Crunchity, munchity, munchity, pause. Hmmm. Nice these; light too. And they’re gone. Back to that mountain then.
OK you’ve played along with this so far but you knew, didn’t you, the pancake is actually injera?
It’s fermented flatbread, with a spongy texture, a bit like sourdough. “At home we eat this with everything,” one of the waitresses had said when she wandered over to see if we had mastered, um, eating.
The injera provides a distinct and fresh tang when wrangled round the Quanta fit-fit – that will be the spiced beef jerky in shredded bread with berbere spices and seasoned butter. Though honestly? I thought it was chicken.

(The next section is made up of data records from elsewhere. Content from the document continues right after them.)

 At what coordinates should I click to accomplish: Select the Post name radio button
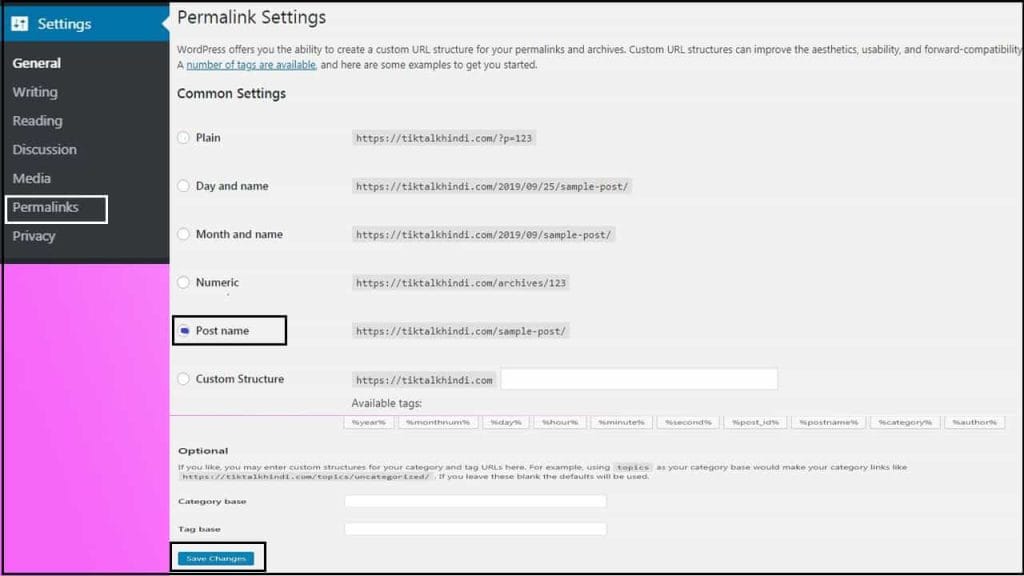point(184,331)
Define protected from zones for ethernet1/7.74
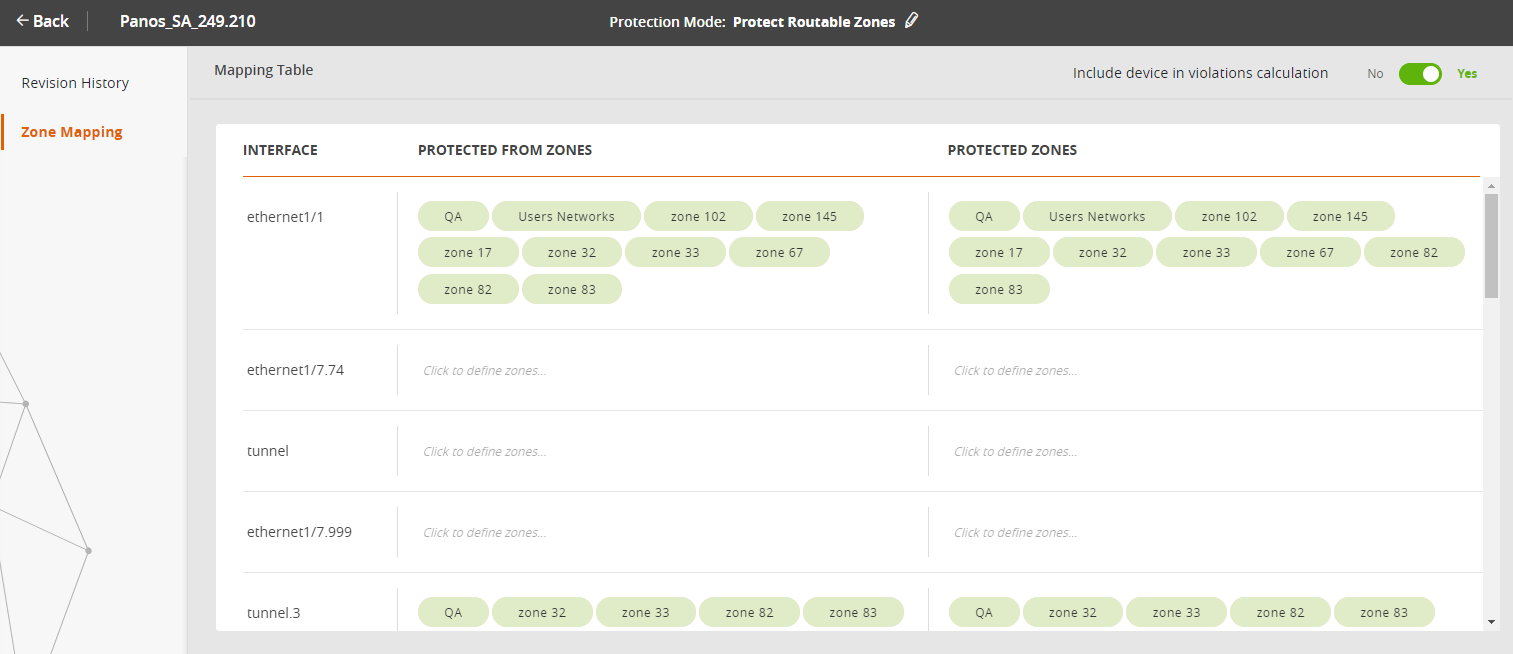1513x654 pixels. click(x=485, y=371)
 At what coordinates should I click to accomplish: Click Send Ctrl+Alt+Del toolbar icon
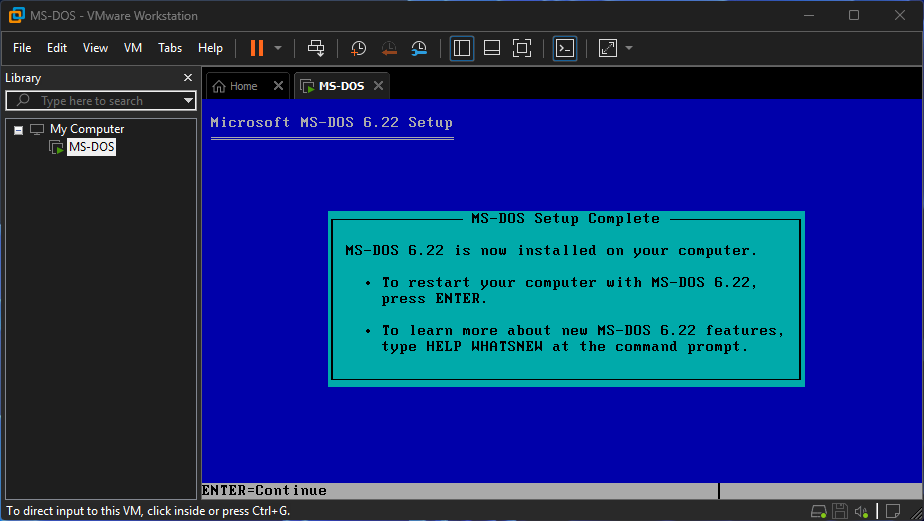click(316, 48)
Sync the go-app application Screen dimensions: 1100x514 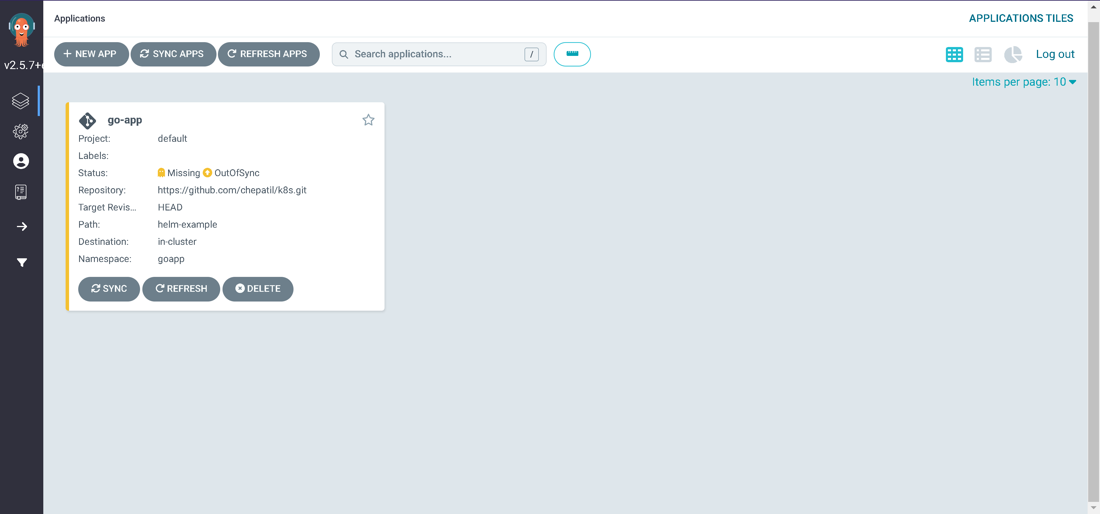tap(109, 289)
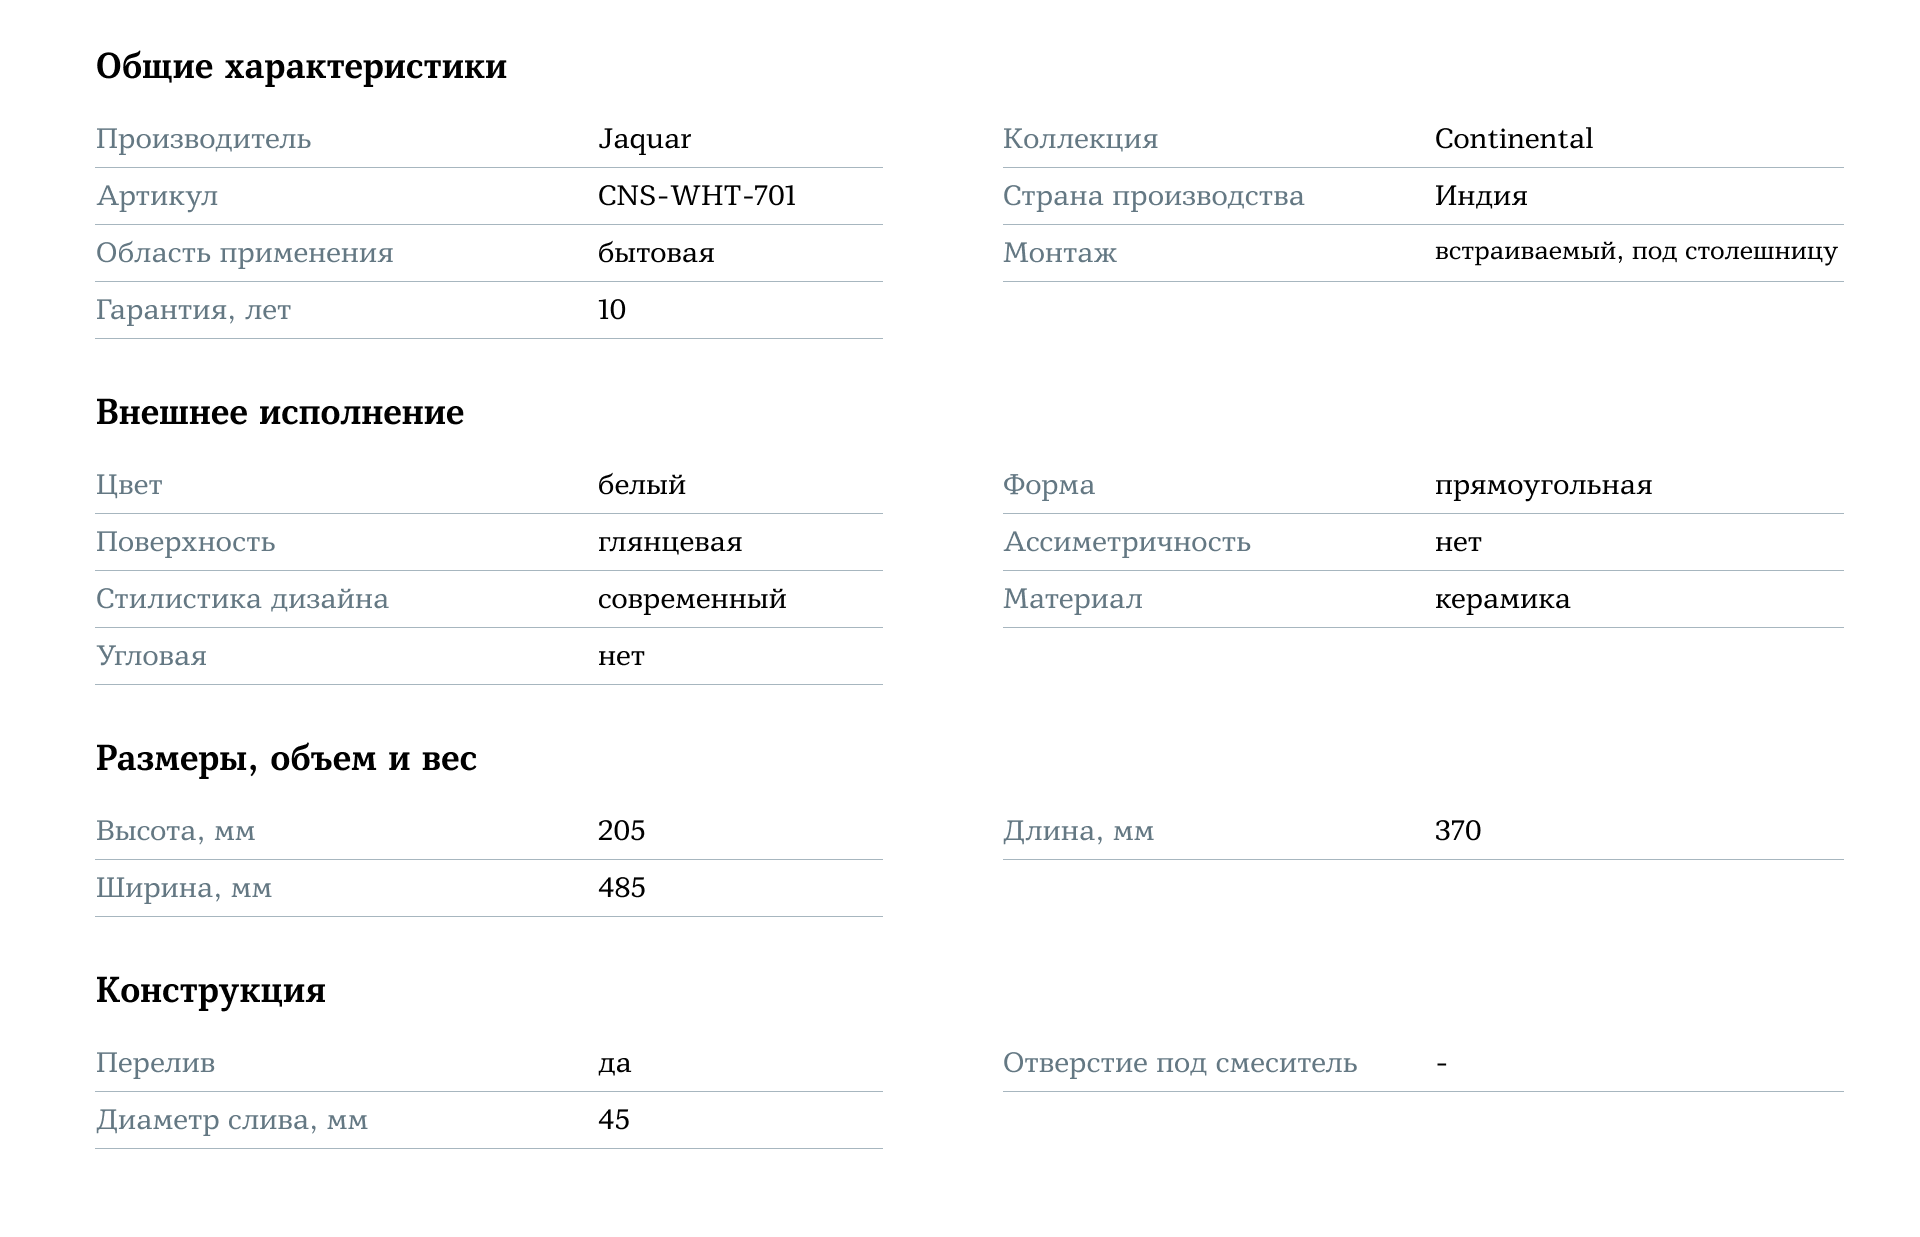The height and width of the screenshot is (1237, 1920).
Task: Click the country value 'Индия'
Action: click(1480, 196)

More spiced butter has sautéed the lamb Tibsi, those juicy cubes of meat in a rosemary and chilli gravy.
We have Zilzil too, with a hot Awaze sauce. But I would be lying if I said I could really tell which was which in the glorious food fest that follows.
Do we finish it all? Nope. But then there are three main courses in amongst what is actually a completely orthodox way to get your injera fix.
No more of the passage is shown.